David J. Hayes is a Lecturer in Law at Stanford Law School.
Hayes served as Special Assistant to the President for Climate Policy from January 20, 2021 until October 2022. As a senior member of President Biden’s White House Climate Policy Office, Hayes assisted in developing and implementing national climate policy in three principal areas: reducing the greenhouse gas emissions that are causing climate change—with a special focus on reducing methane emissions and deploying nature-based climate solutions; accelerating the transition to a clean energy economy—with a special focus on successful permitting of clean energy projects (e.g., offshore wind; transmission); and organizing the Biden Administration’s whole-of-government strategy to improve resilience to climate-related disasters.
Prior to joining the White House, Hayes was a climate policy advisor for the Biden-Harris Transition and, from 2017 to 2021, was the founder and Executive Director of the State Energy & Environmental Impact Center at the NYU School of Law, where he worked with state attorneys general to advance climate, environmental and clean energy laws and policies.
Hayes served as the Senate-confirmed Deputy Secretary and Chief Operating Officer at the U.S. Department of the Interior for Presidents Barack Obama (2009-2013) and Bill Clinton (1998-2001).
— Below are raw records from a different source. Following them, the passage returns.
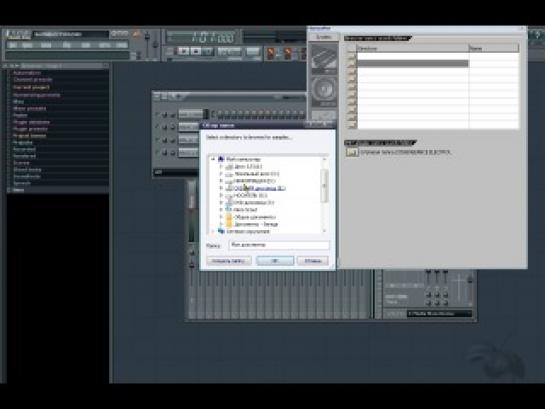545x409 pixels.
Task: Click the stop button in the transport panel
Action: pos(196,51)
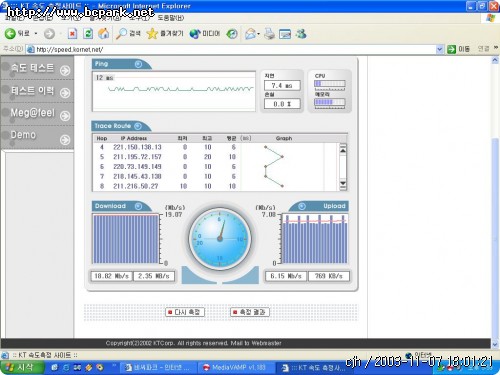Expand the address bar dropdown arrow
This screenshot has height=375, width=500.
coord(440,49)
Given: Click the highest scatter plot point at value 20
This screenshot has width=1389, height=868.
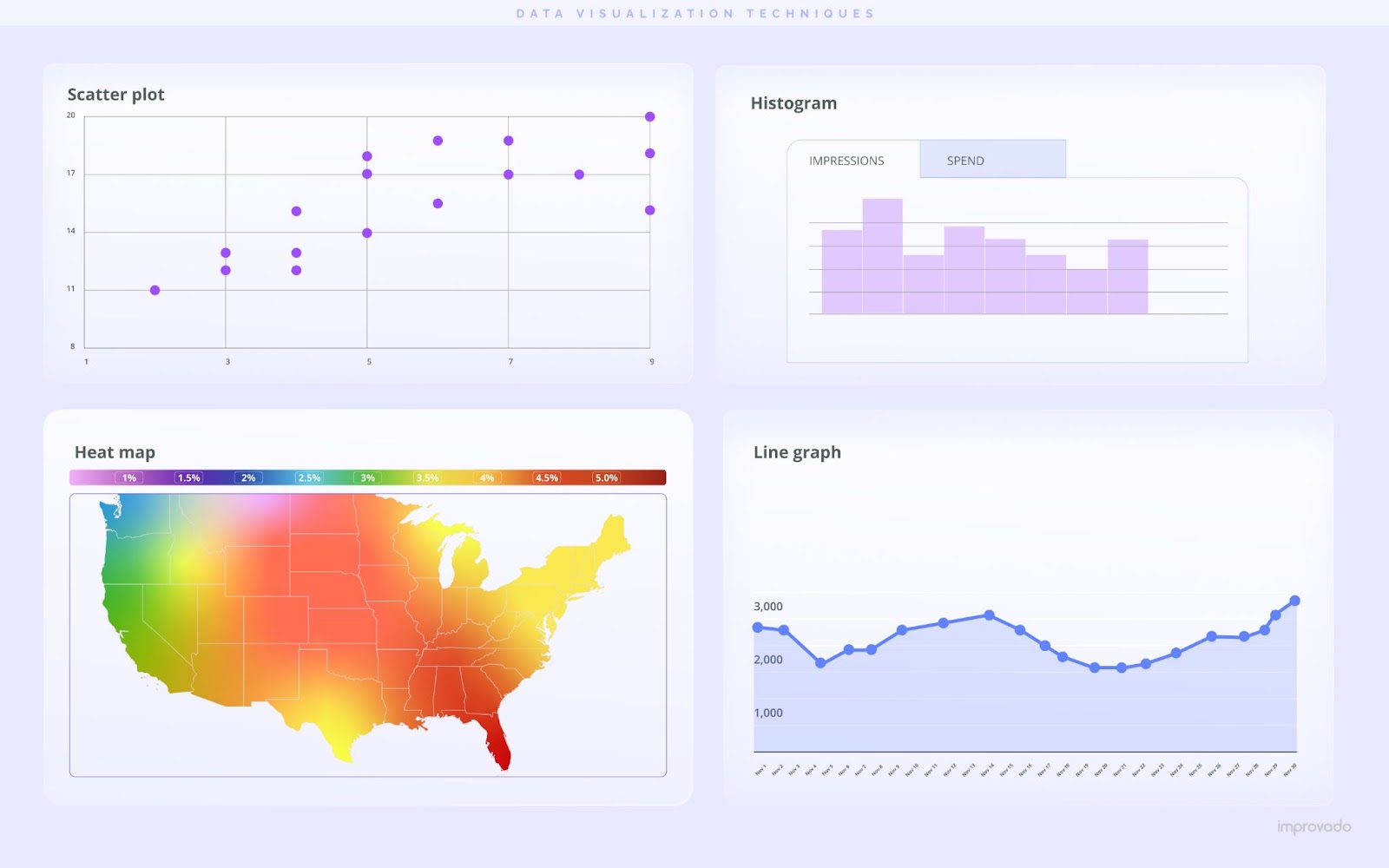Looking at the screenshot, I should tap(649, 115).
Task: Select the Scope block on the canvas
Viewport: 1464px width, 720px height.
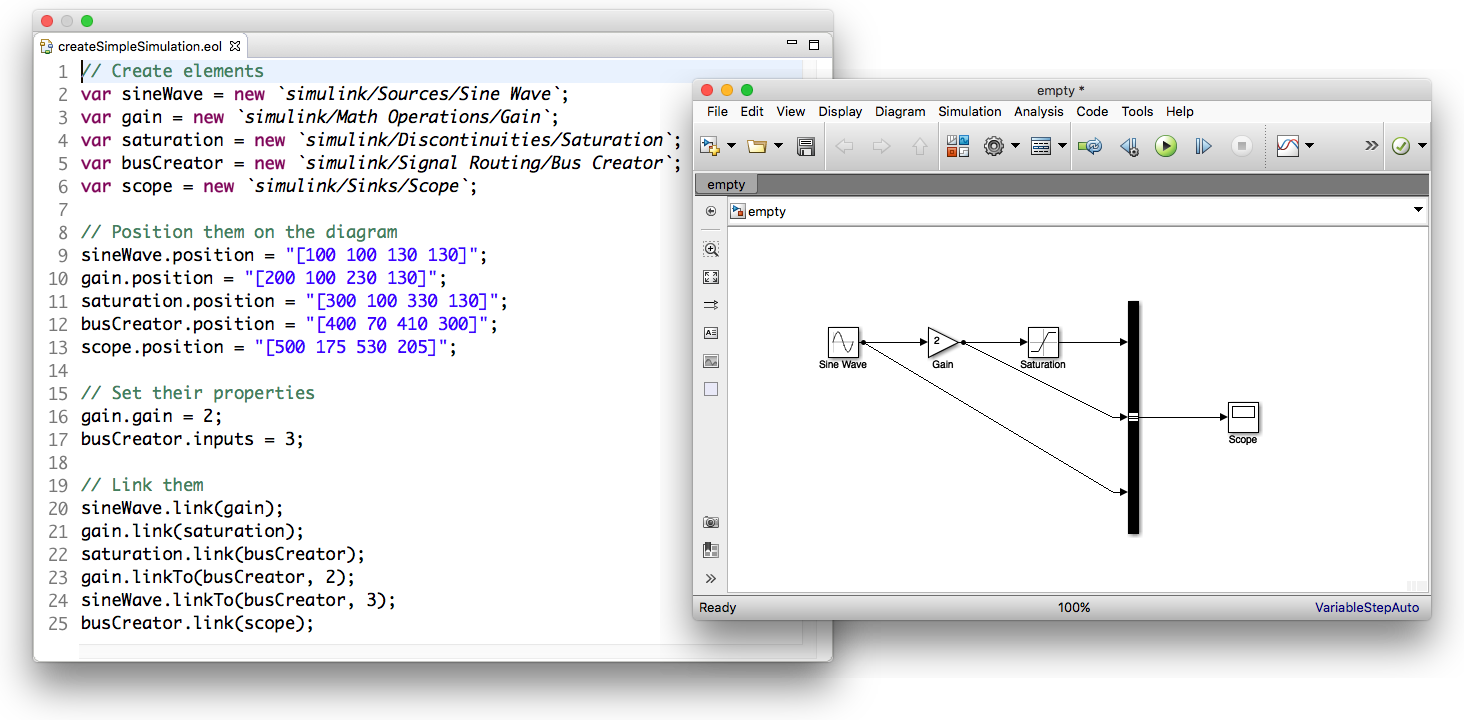Action: (x=1243, y=417)
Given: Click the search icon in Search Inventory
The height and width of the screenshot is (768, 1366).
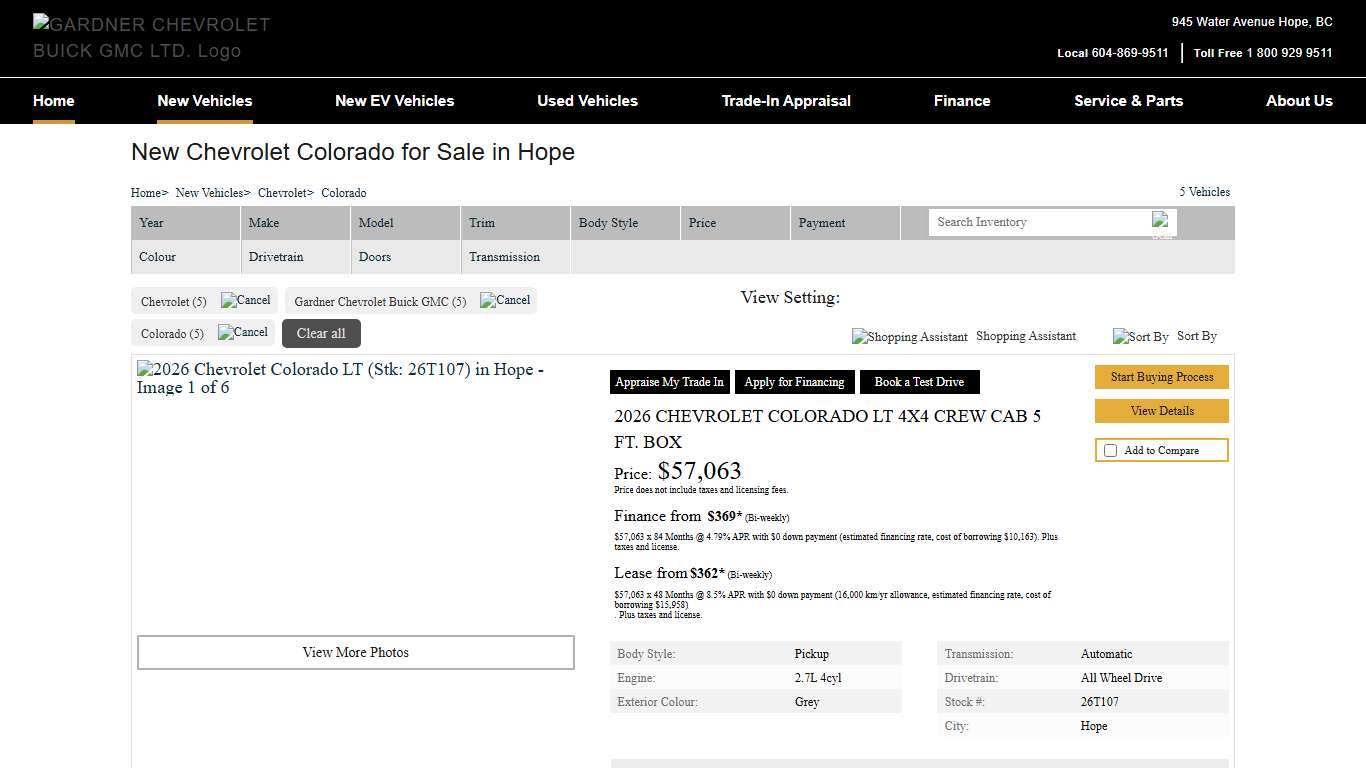Looking at the screenshot, I should pyautogui.click(x=1162, y=223).
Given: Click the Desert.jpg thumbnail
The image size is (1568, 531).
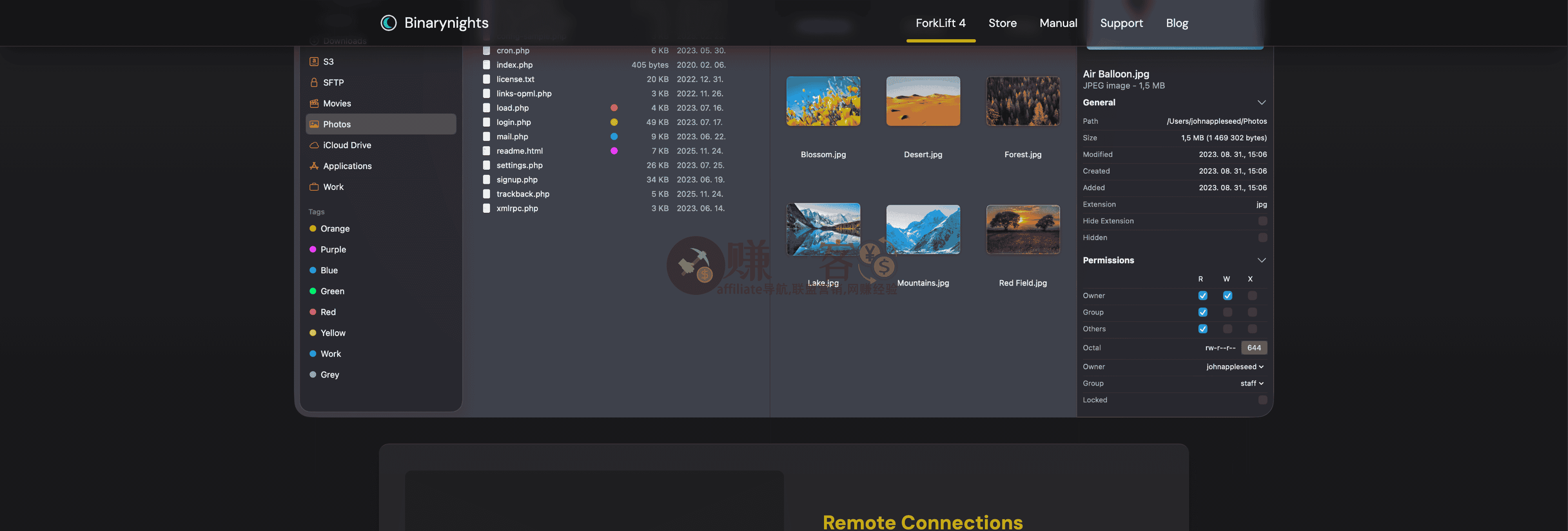Looking at the screenshot, I should point(923,101).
At the Interior Department, Hayes co-chaired the Secretary’s Energy and Climate Change Task Force, where he led efforts to accelerate the development of renewable energy on public lands and offshore waters and directed the Interior’s climate change adaptation strategy, including the formation of Landscape Conservation Cooperatives and regional Climate Science Centers. Hayes also played the lead role in settling the long-standing Cobell Indian trust litigation and overseeing the implementation of the $3.4 billion Cobell settlement, including the $1.9 billion dollar buy-back program to return fractionated lands to tribal control. He was the first Administration official dispatched to the Gulf of Mexico after the Deepwater Horizon oil spill and had overall responsibility for the Department’s internal regulatory and cleanup response actions and for coordinating with Administration principals and BP executives during the spill and its aftermath. In 2012 and 2013, Hayes engaged deeply in international wildlife protection initiatives, including developing the Obama Administration’s anti-trafficking initiative relating to the African elephant and rhinoceros poaching crisis. When serving as Deputy Secretary in the Clinton Administration, Hayes negotiated the acquisition of the Headwaters Forest in northern California (the largest remaining old-growth redwood forest in the U.S.) and played a principal role in negotiating major water settlements in the Colorado River basin and the California Bay-Delta.
Before and between his time in government, Hayes was a lecturer in law at Stanford Law School; a partner and Global Chair of the Environment, Land & Resources Department at Latham & Watkins; and Chair of the Board of the Environmental Law Institute. Hayes is a graduate of the University of Notre Dame and Stanford Law School.